L’Italia ha diramato le nuove misure: stare a un metro di distanza ed evitare baci e abbracci. Si chiama meccanismo droplet ed è la nuova forma anti-assembramento e tocca bar, ristoranti, negozi e prevede che i clienti debbano stare a un metro di distanza. Perché? Per evitare che si venga contagiati con colpi di tosse, starnuti o semplicemente parlando.
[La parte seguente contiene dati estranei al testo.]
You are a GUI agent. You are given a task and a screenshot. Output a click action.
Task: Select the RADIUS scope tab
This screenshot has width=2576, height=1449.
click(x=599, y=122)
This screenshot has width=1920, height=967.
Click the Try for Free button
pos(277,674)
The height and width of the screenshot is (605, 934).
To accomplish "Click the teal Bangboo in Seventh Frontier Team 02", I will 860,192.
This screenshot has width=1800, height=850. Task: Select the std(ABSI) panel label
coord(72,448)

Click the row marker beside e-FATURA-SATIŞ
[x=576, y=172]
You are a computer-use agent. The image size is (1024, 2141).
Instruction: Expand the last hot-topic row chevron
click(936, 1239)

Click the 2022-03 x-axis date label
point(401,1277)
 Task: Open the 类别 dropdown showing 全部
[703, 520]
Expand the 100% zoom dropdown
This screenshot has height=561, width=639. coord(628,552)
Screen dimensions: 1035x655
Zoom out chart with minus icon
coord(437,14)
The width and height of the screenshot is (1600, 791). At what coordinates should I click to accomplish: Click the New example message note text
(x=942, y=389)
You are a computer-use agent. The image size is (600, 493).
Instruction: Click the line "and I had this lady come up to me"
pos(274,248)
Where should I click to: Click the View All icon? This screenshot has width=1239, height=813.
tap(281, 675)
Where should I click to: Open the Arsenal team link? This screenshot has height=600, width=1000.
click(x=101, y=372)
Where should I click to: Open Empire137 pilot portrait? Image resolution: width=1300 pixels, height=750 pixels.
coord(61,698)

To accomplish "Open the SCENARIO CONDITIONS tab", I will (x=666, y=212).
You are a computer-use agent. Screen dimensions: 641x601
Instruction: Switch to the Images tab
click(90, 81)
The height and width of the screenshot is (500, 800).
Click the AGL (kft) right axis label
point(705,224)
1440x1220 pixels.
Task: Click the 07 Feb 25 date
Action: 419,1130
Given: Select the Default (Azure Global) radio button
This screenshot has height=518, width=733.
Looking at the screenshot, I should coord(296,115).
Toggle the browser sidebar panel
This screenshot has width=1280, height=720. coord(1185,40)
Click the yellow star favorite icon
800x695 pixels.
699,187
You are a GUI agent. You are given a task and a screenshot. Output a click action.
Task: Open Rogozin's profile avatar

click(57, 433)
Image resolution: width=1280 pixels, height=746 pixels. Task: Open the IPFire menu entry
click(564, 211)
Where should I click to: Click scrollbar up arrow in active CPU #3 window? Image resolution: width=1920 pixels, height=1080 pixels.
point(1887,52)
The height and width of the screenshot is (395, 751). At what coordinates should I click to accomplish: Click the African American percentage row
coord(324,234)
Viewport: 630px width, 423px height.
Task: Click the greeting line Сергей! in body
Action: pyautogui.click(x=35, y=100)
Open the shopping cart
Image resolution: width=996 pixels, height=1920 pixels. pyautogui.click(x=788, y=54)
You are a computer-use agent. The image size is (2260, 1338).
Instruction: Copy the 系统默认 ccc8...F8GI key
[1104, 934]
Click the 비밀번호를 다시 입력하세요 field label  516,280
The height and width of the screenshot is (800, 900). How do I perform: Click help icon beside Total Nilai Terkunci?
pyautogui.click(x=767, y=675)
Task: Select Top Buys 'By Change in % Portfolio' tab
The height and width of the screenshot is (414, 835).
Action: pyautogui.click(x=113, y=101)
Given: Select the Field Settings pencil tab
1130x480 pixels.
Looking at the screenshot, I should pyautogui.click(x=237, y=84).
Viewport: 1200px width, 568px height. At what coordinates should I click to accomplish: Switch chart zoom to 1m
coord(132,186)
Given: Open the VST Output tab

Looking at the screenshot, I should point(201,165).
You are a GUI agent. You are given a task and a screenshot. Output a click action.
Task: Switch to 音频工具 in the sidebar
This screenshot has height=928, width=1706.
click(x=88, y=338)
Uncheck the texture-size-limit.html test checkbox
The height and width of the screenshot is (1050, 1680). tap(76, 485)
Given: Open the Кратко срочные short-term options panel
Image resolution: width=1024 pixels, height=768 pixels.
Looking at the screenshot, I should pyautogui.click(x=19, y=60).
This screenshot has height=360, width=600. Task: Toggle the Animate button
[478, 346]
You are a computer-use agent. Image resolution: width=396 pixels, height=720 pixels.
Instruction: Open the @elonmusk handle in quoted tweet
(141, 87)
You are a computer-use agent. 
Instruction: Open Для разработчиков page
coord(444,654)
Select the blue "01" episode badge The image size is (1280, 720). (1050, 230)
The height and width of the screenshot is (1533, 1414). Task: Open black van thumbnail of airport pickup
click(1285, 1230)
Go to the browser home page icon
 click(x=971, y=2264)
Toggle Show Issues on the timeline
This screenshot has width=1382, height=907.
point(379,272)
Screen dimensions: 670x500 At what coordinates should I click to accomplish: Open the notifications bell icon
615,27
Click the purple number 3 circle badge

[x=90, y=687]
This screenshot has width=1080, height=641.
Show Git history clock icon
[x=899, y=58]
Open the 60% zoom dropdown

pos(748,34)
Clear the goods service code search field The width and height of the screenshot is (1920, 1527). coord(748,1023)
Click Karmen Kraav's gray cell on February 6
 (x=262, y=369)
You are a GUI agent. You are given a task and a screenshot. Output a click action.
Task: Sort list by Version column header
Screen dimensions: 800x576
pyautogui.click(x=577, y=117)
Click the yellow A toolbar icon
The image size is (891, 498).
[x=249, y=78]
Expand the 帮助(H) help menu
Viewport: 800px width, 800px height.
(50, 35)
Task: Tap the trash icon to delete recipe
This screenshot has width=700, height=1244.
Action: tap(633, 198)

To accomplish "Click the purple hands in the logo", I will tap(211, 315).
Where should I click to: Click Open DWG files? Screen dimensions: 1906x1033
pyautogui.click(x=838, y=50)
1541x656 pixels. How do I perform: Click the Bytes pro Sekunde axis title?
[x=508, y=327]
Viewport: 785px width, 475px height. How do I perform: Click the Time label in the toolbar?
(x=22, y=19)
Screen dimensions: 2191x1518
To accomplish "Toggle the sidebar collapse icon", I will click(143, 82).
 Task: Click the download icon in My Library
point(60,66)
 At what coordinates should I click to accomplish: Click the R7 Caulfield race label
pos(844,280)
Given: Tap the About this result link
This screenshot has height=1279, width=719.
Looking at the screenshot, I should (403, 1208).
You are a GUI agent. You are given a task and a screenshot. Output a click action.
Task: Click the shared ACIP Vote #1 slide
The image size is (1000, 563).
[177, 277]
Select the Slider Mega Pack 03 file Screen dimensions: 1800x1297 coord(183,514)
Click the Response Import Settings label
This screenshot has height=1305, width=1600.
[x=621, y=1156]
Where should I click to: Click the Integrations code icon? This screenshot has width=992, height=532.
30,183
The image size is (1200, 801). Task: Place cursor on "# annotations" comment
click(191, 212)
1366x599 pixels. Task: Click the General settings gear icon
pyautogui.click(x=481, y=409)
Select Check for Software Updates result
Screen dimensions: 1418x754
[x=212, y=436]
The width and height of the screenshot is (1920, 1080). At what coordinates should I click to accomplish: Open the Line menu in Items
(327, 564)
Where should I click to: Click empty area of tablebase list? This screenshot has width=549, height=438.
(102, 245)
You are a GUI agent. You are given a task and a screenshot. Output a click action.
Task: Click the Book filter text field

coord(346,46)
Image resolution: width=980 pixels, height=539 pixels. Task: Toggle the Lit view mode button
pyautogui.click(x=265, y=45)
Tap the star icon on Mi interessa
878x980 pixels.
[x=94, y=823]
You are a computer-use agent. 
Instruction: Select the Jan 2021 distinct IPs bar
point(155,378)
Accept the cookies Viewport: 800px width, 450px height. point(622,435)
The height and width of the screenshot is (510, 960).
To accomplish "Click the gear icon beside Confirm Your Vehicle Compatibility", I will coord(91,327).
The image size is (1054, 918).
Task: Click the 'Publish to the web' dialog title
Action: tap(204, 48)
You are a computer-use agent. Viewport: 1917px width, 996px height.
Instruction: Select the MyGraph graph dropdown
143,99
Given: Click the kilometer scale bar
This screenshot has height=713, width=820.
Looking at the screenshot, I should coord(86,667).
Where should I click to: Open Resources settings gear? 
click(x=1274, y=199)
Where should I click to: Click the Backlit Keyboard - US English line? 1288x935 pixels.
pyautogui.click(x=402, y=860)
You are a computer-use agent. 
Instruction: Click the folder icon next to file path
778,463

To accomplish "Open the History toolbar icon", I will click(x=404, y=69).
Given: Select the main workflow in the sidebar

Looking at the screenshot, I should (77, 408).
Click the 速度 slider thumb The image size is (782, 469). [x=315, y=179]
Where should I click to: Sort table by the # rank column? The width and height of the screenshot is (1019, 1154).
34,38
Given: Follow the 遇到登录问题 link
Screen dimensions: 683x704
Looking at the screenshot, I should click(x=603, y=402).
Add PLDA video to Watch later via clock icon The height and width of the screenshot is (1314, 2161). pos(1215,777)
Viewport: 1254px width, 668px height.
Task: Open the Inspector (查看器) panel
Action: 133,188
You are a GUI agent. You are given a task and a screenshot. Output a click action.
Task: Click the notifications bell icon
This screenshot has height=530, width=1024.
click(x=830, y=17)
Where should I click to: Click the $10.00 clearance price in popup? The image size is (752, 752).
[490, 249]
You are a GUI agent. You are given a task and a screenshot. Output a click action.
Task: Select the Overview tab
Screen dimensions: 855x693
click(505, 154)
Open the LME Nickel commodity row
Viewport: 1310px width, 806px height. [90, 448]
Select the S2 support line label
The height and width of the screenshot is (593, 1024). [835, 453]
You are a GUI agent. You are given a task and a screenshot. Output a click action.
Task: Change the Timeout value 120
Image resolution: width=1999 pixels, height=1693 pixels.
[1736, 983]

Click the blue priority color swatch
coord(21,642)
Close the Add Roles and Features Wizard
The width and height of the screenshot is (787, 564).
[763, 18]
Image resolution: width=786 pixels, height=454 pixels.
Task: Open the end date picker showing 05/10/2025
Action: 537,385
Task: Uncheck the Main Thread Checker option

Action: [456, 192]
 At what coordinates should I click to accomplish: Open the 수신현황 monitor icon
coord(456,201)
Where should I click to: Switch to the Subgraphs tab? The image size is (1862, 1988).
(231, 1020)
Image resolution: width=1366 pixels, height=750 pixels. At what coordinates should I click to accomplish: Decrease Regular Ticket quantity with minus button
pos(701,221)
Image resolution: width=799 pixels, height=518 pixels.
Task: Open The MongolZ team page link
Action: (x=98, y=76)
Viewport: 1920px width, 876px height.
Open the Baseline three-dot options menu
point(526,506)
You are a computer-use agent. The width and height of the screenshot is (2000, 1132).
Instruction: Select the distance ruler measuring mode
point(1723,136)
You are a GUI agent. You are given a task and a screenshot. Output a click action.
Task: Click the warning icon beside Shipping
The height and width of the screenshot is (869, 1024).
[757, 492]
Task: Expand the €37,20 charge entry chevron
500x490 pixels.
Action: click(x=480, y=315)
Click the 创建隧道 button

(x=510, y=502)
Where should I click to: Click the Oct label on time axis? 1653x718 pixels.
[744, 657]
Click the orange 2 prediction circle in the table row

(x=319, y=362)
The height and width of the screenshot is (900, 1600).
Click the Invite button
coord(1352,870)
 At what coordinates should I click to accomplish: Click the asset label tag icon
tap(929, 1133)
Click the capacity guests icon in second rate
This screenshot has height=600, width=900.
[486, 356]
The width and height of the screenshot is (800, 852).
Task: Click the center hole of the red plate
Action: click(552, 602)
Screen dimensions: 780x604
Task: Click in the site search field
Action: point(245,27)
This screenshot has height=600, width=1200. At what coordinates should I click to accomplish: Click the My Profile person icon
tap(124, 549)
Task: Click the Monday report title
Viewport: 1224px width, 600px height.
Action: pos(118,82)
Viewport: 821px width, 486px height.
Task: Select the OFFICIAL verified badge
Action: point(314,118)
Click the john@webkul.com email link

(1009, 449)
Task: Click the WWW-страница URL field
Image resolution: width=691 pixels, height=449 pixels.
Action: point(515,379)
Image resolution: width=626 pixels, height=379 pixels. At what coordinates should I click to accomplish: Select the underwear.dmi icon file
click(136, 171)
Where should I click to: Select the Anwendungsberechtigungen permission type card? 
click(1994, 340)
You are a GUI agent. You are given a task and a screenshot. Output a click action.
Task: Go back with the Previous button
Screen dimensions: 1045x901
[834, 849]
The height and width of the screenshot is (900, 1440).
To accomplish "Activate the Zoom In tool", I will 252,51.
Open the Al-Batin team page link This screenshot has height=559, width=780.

Meccanismo applicato anche alle chiese e alle funzioni che sono state sospese almeno fino all’8 marzo. Non è da meno anche la chiesa di Lavena Ponte Tresa dove oggi i colleghi di Teleticino sono andati per sapere come stanno vivendo la situazione i cittadini italiani. Le chiese, però rimangono aperte con alcuni accorgimenti: le acquasantiere sono state svuotate e per i fedeli che vogliono frequentare la chiesa è necessario stare a un metro di distanza.
Anche le scuole sono state toccate, è di ieri l’ufficialità della notizia che il Consiglio dei ministri in Italia ha deciso di chiudere tutte le scuole fino al 15 marzo. Una mamma a Lavena Ponte Tresa commenta: “C’è la difficoltà di gestire i bambini a casa, ma comunque è meglio che i bambini non vadano a scuola per limitare i contagi”.